Old National Bancorp, which has not bought a bank since 2000, is embracing the time-tested acquisition strategy of courting potential targets.
The $8.2 billion-asset Evansville, Ind., company has promoted Harold "Slug" Clemmons Jr. to senior vice president of mergers and acquisitions. His job: developing relationships with banks that might sell over the next few years.
"We hope, if we can establish a good enough relationship with some of these, we may not have to go through an auction process," Mr. Clemmons said in an interview Monday.
Chief financial officer Christopher A. Wolking said Old National is looking for banks in Indiana, southern Illinois, and western Kentucky with $300 million to $500 million of assets. It is also interested in buying branches from larger banks aiming to trim their operations in slower-growing markets.
Old National knows its area well and could use those branches to generate more business, Mr. Wolking said. "They're good branches," but larger banks "may not share the commitment to those markets that we do."
His company's last banking deal was the July 2000 purchase of the $502 million-asset Permanent Bancorp Inc., also of Evansville, for $92 million. Since then Old National has bought six insurance companies, a technology company, and an investment consulting firm, but it has sold 15 branches.
Mr. Wolking said Old National is making its move now because it has improved its operations and earnings.
"You hate to go out looking for an acquisition when you don't feel like you have your own house in order," he said.
Old National has been retooling since 2000, when James A. Risinger, then its president and chief executive officer, launched an efficiency drive that included consolidating the company's 21 charters into one. In 2003, Old National hired EHS Partners LLC of Chicago for efficiency help; Mr. Risinger resigned in February 2004 after hoped-for earnings improvements did not materialize.
In June 2004 the company announced it was laying off 300 employees and taking a $24 million restructuring charge. Robert G. Jones took over as the president and CEO that September and continued to make changes, including cutting loan production offices, delegating pricing authority to regional presidents, and eliminating some managerial posts to gain more direct control over the business.

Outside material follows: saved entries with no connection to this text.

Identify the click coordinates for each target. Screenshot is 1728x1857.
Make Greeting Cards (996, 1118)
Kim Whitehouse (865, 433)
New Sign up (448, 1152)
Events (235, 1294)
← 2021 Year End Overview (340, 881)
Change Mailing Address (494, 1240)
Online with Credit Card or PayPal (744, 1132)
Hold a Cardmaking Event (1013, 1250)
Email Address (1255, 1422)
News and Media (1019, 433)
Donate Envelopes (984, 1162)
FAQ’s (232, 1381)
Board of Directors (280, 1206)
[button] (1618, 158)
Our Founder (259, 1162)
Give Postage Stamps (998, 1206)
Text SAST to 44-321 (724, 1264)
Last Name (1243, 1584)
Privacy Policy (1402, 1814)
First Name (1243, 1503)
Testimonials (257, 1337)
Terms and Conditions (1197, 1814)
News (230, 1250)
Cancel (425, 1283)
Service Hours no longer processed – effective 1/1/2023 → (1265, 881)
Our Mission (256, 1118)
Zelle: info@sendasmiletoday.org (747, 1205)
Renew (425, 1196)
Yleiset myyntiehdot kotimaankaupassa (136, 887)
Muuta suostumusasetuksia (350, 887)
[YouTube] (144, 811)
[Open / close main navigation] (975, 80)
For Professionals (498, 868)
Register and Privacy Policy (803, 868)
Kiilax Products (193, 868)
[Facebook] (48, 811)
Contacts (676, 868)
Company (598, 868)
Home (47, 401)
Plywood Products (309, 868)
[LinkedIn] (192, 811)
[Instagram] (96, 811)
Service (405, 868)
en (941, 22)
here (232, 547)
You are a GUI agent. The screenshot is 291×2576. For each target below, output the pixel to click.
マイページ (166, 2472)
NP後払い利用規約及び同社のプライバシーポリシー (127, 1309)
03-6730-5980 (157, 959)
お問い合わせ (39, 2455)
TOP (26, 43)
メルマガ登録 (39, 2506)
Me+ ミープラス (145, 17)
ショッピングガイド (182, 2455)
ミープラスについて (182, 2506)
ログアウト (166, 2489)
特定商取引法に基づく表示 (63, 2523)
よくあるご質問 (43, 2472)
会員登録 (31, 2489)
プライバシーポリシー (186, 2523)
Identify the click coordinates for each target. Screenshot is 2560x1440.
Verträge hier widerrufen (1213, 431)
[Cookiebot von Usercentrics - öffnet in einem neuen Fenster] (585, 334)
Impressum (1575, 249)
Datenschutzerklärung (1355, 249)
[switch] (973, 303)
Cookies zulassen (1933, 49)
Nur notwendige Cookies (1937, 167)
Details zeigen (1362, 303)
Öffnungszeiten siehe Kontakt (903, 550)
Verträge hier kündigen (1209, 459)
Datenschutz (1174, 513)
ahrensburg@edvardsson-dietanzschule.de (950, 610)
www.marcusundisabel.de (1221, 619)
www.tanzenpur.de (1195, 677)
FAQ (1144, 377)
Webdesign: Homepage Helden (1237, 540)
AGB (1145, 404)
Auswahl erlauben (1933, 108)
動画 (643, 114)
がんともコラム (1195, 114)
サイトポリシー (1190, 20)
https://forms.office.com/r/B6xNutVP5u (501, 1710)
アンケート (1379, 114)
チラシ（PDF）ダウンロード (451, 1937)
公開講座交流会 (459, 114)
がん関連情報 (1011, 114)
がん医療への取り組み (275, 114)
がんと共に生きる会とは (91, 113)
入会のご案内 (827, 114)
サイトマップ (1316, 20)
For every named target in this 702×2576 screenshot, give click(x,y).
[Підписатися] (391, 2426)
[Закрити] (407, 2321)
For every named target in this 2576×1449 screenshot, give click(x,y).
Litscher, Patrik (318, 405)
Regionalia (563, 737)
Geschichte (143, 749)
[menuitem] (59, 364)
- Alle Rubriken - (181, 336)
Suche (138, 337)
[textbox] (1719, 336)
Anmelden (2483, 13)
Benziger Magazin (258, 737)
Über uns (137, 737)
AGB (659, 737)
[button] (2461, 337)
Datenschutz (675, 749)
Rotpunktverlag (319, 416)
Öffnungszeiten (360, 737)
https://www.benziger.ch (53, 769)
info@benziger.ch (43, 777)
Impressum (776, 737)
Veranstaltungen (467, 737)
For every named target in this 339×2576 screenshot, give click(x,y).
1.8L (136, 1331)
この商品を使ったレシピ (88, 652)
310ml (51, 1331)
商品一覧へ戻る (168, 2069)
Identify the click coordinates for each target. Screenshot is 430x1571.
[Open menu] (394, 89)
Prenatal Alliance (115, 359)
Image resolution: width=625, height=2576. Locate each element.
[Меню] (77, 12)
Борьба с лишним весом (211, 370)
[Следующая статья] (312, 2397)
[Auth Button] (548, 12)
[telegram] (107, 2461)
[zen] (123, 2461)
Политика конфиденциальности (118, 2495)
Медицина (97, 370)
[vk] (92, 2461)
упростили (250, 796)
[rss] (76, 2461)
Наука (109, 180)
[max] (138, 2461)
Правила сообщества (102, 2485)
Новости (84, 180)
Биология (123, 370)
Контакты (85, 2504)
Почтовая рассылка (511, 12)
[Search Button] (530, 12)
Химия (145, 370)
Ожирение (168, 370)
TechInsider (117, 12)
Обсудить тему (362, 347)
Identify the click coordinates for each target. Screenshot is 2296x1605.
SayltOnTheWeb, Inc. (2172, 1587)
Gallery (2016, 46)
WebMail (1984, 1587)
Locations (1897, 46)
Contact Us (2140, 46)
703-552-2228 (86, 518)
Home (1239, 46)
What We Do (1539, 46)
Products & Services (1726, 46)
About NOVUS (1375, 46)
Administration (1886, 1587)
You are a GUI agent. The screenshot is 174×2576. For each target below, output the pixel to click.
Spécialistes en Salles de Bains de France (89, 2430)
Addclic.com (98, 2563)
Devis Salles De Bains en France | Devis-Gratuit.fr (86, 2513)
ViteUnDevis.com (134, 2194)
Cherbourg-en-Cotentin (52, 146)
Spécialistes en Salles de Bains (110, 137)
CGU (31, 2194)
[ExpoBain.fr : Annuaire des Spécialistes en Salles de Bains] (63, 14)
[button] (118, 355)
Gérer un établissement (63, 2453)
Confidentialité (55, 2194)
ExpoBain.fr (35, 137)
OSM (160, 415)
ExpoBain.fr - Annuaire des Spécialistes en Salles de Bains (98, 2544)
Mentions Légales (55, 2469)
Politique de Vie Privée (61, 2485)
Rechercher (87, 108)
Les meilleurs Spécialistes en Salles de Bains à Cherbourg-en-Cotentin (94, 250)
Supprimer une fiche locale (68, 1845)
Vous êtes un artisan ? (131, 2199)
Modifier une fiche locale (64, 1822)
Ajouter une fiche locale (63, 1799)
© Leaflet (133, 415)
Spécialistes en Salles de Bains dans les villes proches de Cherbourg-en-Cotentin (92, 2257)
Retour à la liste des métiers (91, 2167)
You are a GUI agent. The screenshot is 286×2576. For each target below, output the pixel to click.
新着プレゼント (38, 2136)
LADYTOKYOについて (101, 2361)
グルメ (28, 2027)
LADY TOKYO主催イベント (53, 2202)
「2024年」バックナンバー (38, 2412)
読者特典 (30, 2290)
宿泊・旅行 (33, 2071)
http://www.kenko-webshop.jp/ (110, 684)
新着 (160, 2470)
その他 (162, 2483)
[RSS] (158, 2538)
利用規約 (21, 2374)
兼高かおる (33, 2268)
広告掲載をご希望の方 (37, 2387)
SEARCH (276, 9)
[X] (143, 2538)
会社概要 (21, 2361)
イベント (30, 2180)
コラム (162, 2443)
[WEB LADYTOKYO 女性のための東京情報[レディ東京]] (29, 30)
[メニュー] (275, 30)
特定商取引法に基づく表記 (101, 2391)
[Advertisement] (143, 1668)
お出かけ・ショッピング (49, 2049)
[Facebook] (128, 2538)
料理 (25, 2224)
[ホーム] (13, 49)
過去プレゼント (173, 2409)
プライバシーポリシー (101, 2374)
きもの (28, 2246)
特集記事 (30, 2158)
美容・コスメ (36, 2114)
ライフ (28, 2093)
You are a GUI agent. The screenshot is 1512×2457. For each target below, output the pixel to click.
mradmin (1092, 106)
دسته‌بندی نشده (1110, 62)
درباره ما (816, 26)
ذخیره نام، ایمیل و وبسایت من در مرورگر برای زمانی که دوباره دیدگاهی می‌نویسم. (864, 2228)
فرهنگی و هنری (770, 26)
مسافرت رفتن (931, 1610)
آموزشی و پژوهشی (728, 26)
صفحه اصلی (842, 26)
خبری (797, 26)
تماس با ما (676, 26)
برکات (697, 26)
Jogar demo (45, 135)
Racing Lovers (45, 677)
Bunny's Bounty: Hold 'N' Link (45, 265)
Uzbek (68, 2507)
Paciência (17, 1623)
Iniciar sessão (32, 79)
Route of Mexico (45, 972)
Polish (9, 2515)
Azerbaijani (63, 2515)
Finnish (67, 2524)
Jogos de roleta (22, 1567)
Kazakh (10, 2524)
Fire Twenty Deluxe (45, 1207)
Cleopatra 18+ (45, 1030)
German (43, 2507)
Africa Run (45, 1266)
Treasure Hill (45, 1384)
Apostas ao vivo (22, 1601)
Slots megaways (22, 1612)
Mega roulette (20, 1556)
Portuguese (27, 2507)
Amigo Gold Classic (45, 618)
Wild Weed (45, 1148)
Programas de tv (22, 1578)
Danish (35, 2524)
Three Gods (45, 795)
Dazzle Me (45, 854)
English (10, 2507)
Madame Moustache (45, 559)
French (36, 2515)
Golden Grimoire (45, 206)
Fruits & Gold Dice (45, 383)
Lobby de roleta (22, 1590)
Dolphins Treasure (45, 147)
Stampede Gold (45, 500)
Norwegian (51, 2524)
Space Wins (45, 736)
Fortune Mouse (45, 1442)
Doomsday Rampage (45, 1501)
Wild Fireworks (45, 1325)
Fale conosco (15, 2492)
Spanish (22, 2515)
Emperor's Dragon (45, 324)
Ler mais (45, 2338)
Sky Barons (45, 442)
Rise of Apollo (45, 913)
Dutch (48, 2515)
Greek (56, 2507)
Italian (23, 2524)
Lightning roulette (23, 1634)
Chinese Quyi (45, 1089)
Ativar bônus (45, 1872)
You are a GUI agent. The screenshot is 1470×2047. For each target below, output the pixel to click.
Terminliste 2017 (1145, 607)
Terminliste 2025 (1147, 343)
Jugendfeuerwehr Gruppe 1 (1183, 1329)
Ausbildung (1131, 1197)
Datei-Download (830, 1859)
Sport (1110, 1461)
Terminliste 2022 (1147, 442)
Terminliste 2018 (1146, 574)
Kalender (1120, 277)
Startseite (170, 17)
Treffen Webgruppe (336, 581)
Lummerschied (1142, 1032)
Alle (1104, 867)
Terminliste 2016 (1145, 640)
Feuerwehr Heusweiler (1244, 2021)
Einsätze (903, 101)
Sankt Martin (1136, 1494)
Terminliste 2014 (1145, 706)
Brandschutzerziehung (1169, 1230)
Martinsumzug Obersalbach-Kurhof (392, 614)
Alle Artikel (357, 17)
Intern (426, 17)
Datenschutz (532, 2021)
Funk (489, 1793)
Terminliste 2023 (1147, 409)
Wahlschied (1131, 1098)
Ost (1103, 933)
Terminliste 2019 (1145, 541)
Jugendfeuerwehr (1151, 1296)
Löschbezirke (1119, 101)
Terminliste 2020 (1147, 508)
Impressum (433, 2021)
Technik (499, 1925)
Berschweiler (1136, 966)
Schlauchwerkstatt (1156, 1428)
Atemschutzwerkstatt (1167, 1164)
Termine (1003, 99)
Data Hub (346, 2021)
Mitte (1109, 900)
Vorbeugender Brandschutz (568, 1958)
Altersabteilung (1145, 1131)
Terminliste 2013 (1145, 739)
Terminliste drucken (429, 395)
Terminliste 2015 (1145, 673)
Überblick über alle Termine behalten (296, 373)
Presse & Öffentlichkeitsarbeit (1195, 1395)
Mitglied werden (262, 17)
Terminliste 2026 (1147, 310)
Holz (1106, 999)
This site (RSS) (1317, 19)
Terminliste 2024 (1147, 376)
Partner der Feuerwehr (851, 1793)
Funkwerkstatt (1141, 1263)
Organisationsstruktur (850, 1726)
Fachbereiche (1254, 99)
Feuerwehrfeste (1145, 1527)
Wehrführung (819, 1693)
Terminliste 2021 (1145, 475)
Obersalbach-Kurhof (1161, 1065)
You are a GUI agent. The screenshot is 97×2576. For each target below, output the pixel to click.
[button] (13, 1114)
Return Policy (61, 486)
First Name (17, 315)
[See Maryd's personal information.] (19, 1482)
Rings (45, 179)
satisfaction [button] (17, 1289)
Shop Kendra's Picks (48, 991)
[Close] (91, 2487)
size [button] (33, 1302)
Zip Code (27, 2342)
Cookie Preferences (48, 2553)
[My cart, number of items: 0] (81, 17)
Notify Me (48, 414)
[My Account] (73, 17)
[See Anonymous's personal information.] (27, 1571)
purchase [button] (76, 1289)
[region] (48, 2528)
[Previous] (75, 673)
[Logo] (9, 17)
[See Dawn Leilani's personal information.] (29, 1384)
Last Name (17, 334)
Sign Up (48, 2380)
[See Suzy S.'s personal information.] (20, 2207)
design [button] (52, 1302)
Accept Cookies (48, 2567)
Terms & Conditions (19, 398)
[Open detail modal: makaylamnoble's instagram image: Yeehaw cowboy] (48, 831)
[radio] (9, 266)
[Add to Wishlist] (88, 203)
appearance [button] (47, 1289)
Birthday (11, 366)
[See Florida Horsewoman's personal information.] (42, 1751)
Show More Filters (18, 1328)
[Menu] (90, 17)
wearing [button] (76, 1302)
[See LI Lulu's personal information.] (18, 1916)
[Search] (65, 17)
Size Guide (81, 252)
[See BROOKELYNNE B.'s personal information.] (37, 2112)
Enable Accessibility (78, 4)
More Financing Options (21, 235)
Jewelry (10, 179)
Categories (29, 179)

In April of this year Michael R. Hinton resigned as chief operating officer to pursue other interests, the company said. His successor has not been named.
From 2002 to 2004, Old National's earnings per share fell 50%, to 90 cents. By last year they had inched up to 93 cents. In the first quarter the earnings rose 48% from a year earlier, to 31 cents.
Last year Old National's return on equity improved to 11.72%, from 9.23% at the end of 2004, and its efficiency ratio improved to 63.2%, from 72.96%, according to Federal Deposit Insurance Corp. statistics.
John S. Poelker, the company's CFO until he retired early last year, said Mr. Clemmons is not its first acquisitions officer; the last person to hold the post also retired early last year.
Banks often think about selling themselves and lining up potential buyers two to three years before a deal is announced, said Mr. Poelker, now the managing director of Poelker Consultancy Inc., a bank consulting firm in Atlanta. That means a bank needs to build and maintain relationships with banks it might want to buy, he said.
"Over the long pull, it makes sense for Old National, and banks of that size, to have someone to keep their ear to the ground, who gets out and knows the markets the bank is interested in," he said.
Mr. Clemmons, who joined Old National in 2002, was senior vice president of retirement products. Before that he had been the senior vice president in charge of operations.
His nickname came from his sister's Sunday school teacher, who sent a card to his mother when he was born. The card read, "Congratulations on the new slugger." The nickname stuck and was shortened to "Slug" when his younger brother could not say "Slugger."